DESCRIPTION OF THE TASK -
Your answer must be the lines from the one containing "1024x610 pixels." through the last line below, copied exactly, with no pictures.

MATERIAL FOR THIS TASK -
────

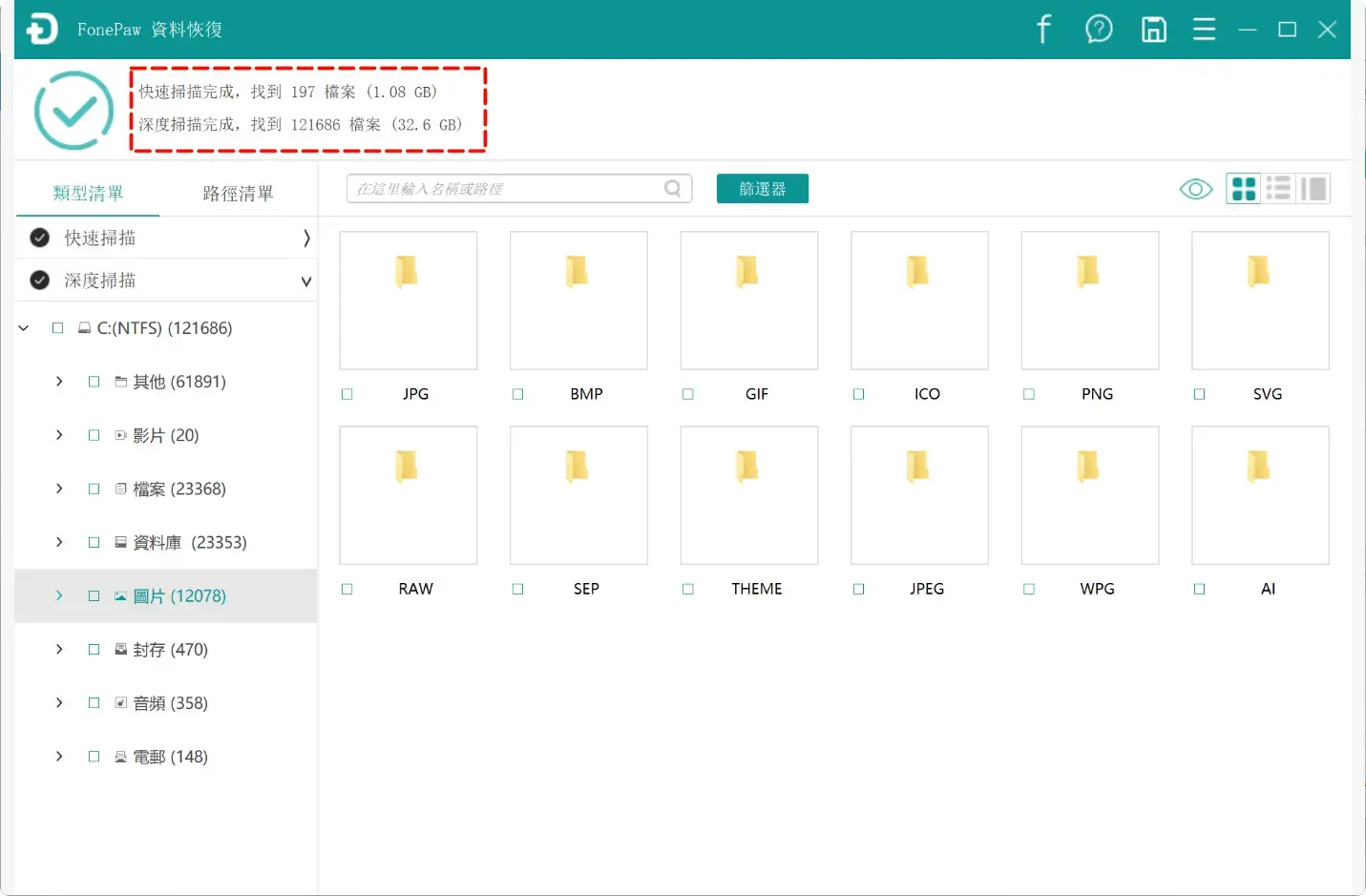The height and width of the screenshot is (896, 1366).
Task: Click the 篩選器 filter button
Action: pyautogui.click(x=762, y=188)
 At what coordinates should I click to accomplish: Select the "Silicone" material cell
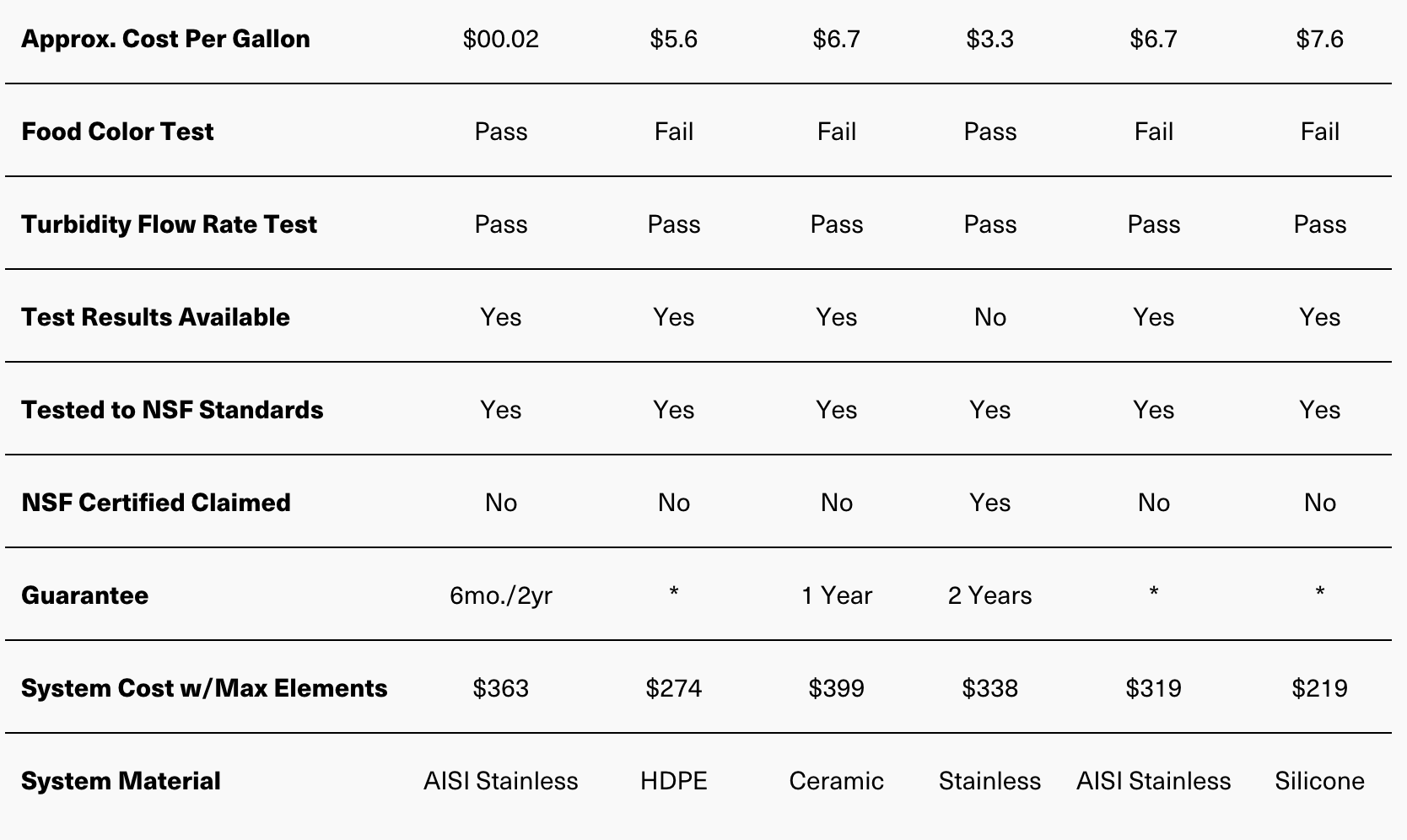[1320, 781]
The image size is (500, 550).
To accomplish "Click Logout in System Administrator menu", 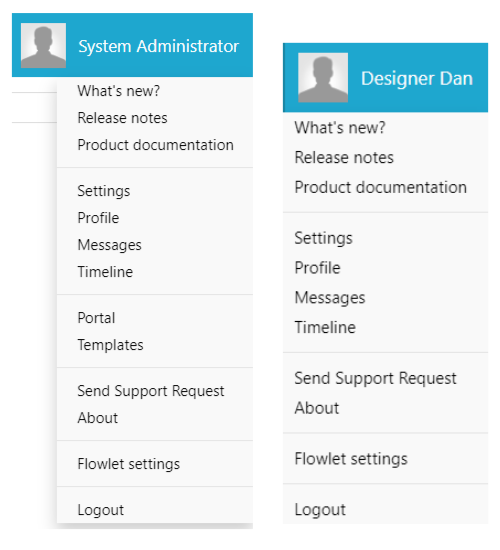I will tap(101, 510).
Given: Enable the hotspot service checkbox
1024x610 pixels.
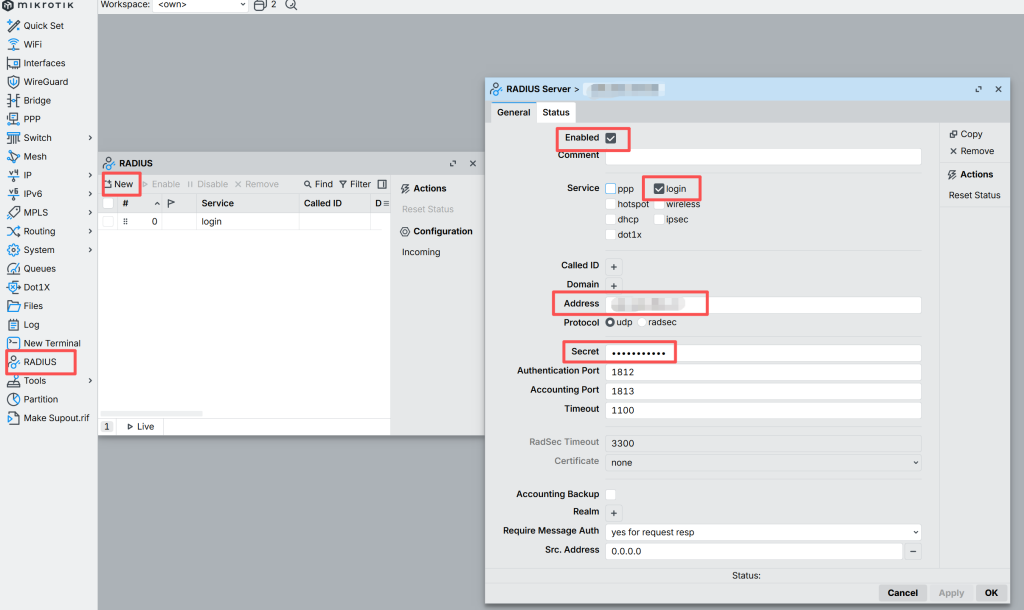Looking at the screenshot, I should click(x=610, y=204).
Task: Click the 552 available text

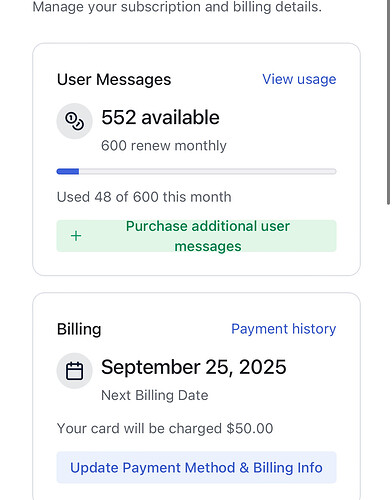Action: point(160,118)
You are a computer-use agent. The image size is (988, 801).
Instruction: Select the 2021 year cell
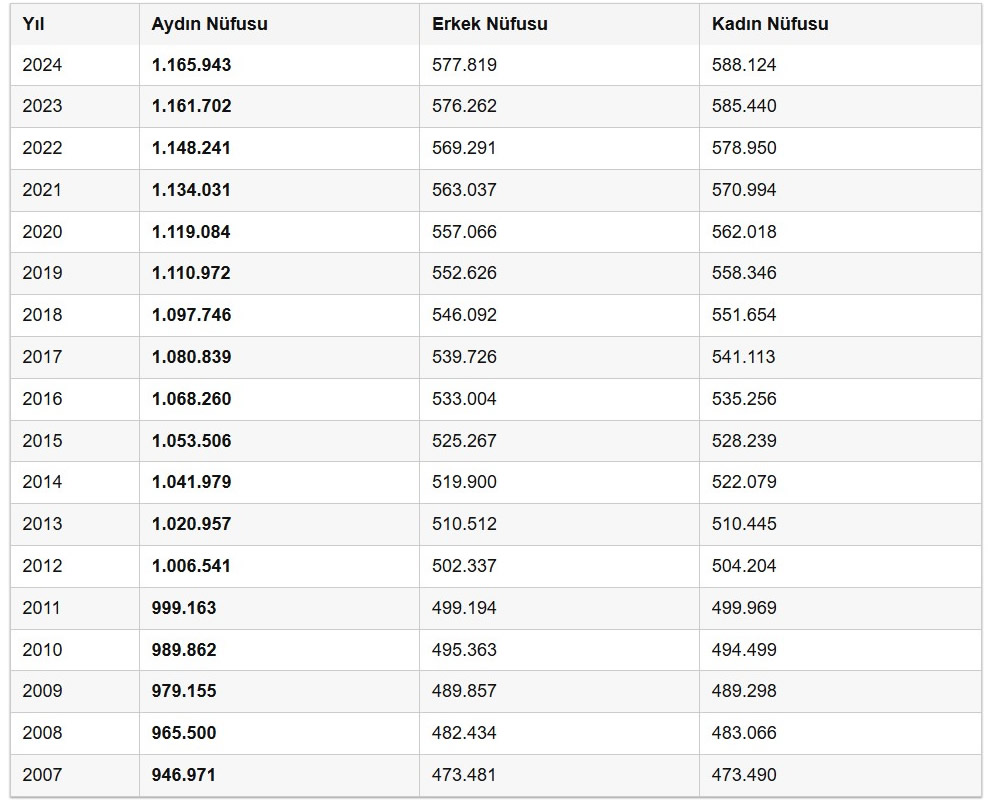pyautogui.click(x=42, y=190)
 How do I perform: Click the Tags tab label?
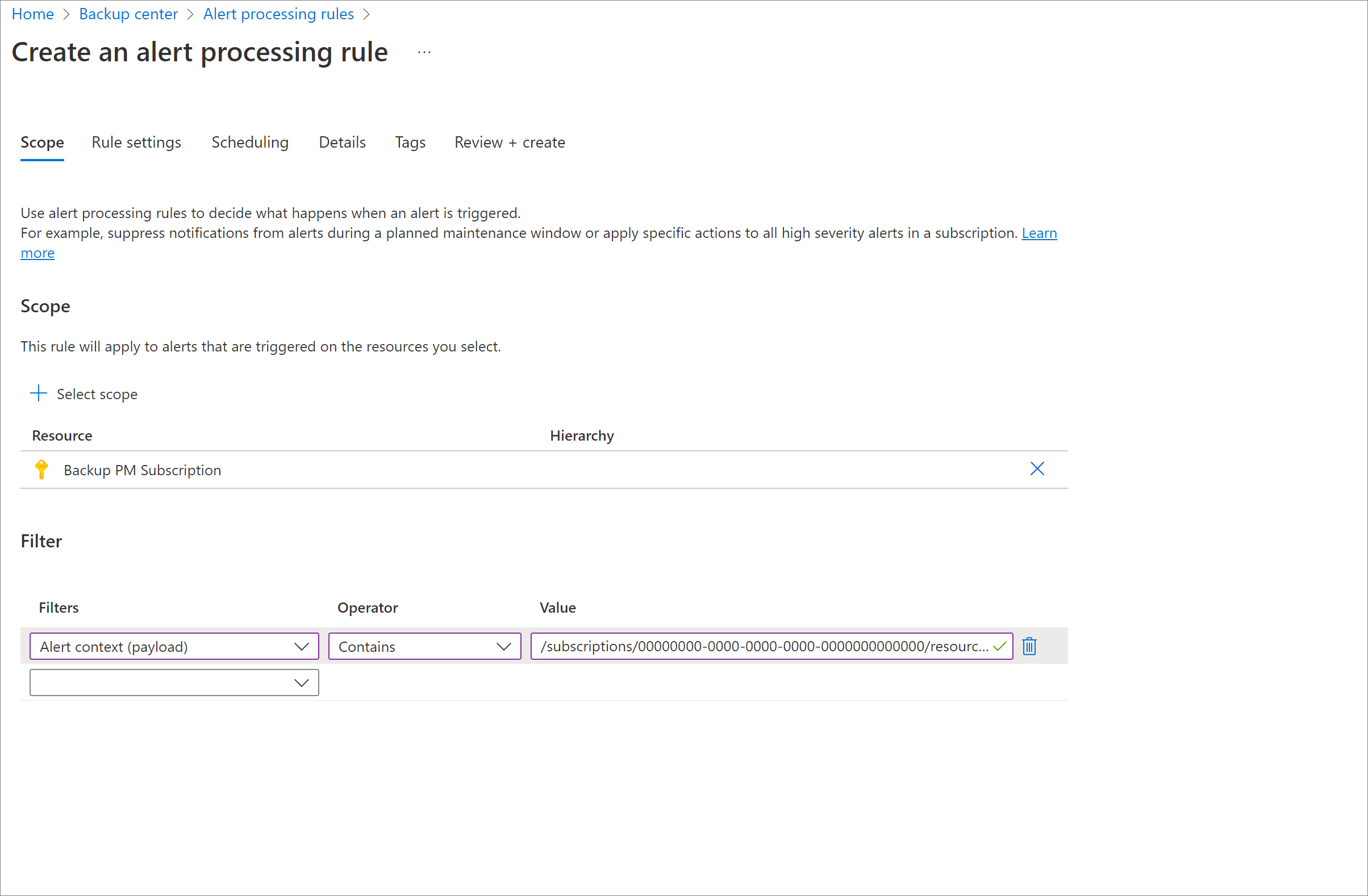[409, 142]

────

PROBLEM SOLUTION -
1024x610 pixels.
Looking at the screenshot, I should click(x=610, y=204).
Task: Click the 552 available text

Action: point(160,118)
You are a computer-use agent. The image size is (988, 801).
Instruction: Select the 2021 year cell
pyautogui.click(x=42, y=190)
 How do I perform: Click the Tags tab label?
[409, 142]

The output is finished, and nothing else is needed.